### TEXT FOR ANALYSIS
=== Begin Enclosure ===
By Carol Ryan

With fashion retailers sitting on a glut of unsold clothing, shoppers can expect serious bargains once shops reopen. The hit to profit margins could be dire.

Merchandise has piled up at stores since they were closed by lockdown measures. For all U.S. retailers, the inventory-to-sales ratio -- a measure of how much stock they hold relative to monthly sales -- hit an almost 11-year high of 1.53 in March, according to the Federal Reserve Bank of St. Louis. April data, due to be released in a few weeks, will likely show another jump.

Clothing retail's dependence on fast-changing seasons and fashion trends makes it particularly exposed to the problems caused by high inventory levels. Swedish chain H&M Hennes & Mauritz reported a 10% jump in stock-in-trade for the end of April compared with two months earlier.

Weak online demand means retailers haven't been able to shift as much merchandise as they would like via home deliveries. At Zalando, one of Europe's biggest fashion e-commerce players, garments now spend a median of five weeks on the site before being sold, up from two weeks in the fourth quarter of last year, according to research by UBS analyst Olivia Townsend.

Retailers have taken some action to tackle the stock overhang, but the effects will be limited. The average fashion chain can cancel less than one-fifth of orders placed with suppliers, according to supply-chain experts. Since many large retailers source garments from Asia up to six months in advance, most of their inventory for the spring and summer was already in warehouses or in transit when stores closed.
=== End Enclosure ===
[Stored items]
=== Begin Enclosure ===
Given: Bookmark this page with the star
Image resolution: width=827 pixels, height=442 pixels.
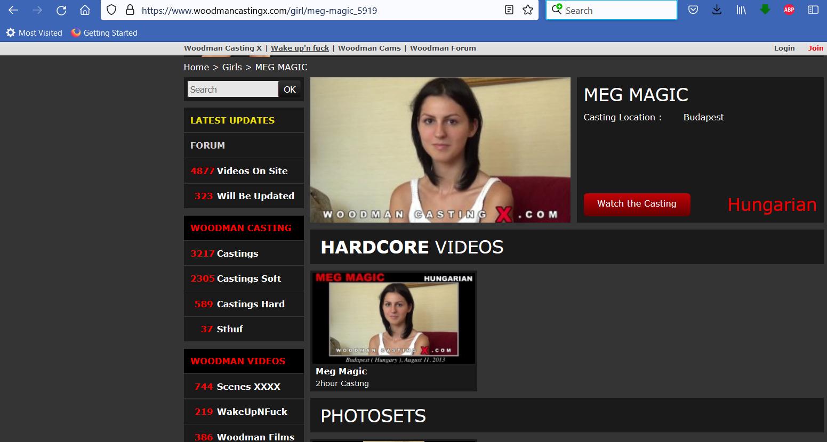Looking at the screenshot, I should [x=528, y=10].
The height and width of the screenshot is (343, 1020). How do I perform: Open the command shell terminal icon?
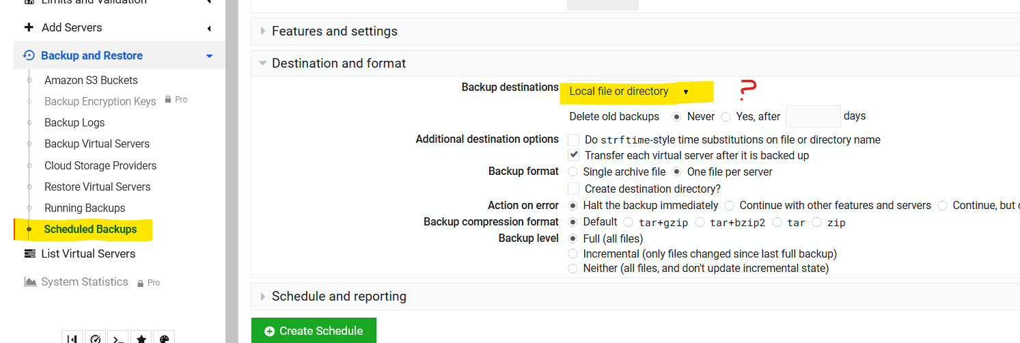pos(118,338)
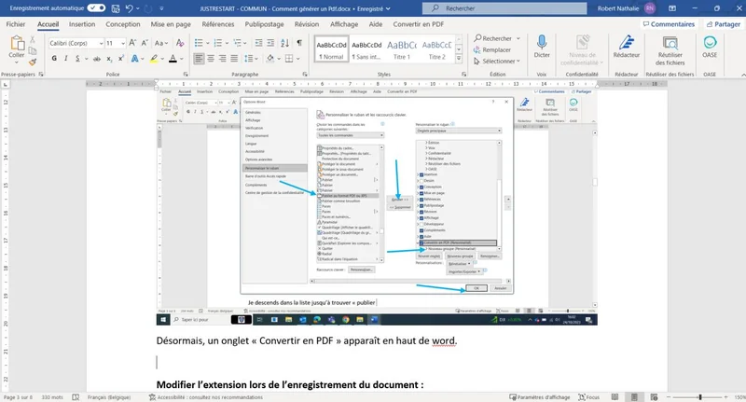Toggle the Enregistrement automatique switch

tap(97, 7)
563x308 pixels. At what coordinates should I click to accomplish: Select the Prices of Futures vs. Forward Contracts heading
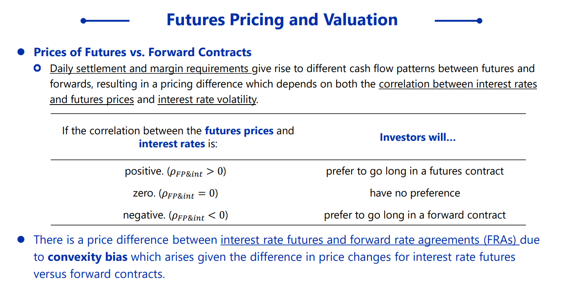142,52
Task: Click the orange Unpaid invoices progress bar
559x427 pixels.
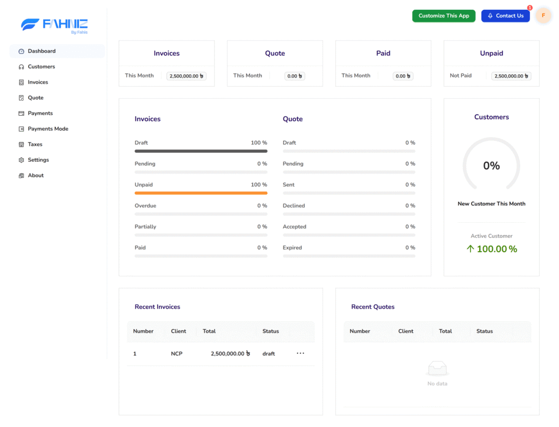Action: click(x=201, y=193)
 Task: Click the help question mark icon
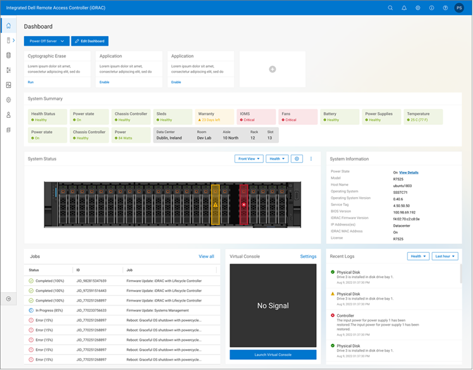pyautogui.click(x=445, y=8)
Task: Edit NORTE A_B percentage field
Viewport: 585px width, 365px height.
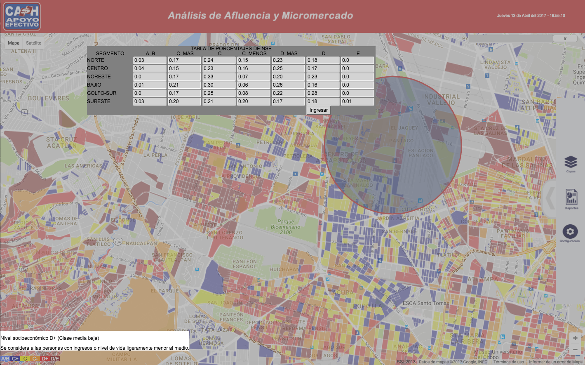Action: click(x=150, y=60)

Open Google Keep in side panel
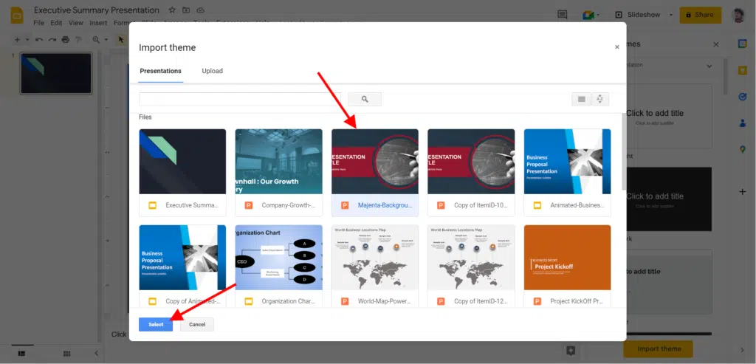pyautogui.click(x=743, y=70)
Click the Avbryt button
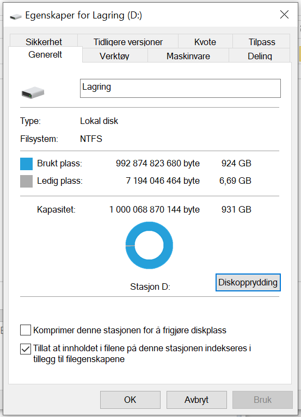 [196, 400]
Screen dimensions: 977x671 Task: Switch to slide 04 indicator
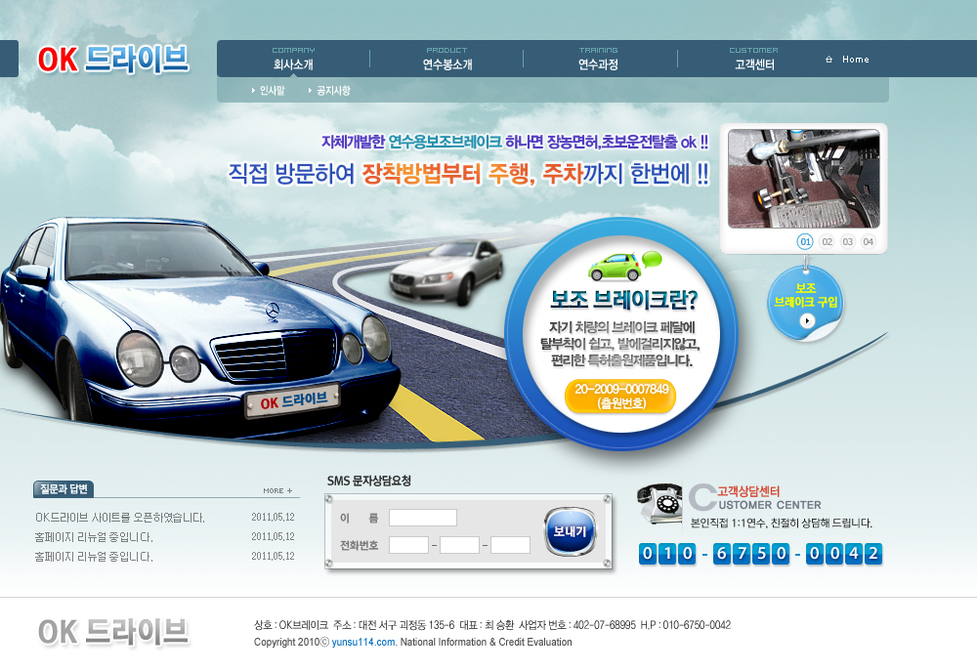pos(868,241)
=== End Enclosure ===
### EXERCISE DIRECTIONS
Reproduce word for word everything in the article on unsold clothing from "Weak online demand" down to "when stores closed.". Use only the article on unsold clothing, not the rows.

### ANSWER SECTION
Weak online demand means retailers haven't been able to shift as much merchandise as they would like via home deliveries. At Zalando, one of Europe's biggest fashion e-commerce players, garments now spend a median of five weeks on the site before being sold, up from two weeks in the fourth quarter of last year, according to research by UBS analyst Olivia Townsend.

Retailers have taken some action to tackle the stock overhang, but the effects will be limited. The average fashion chain can cancel less than one-fifth of orders placed with suppliers, according to supply-chain experts. Since many large retailers source garments from Asia up to six months in advance, most of their inventory for the spring and summer was already in warehouses or in transit when stores closed.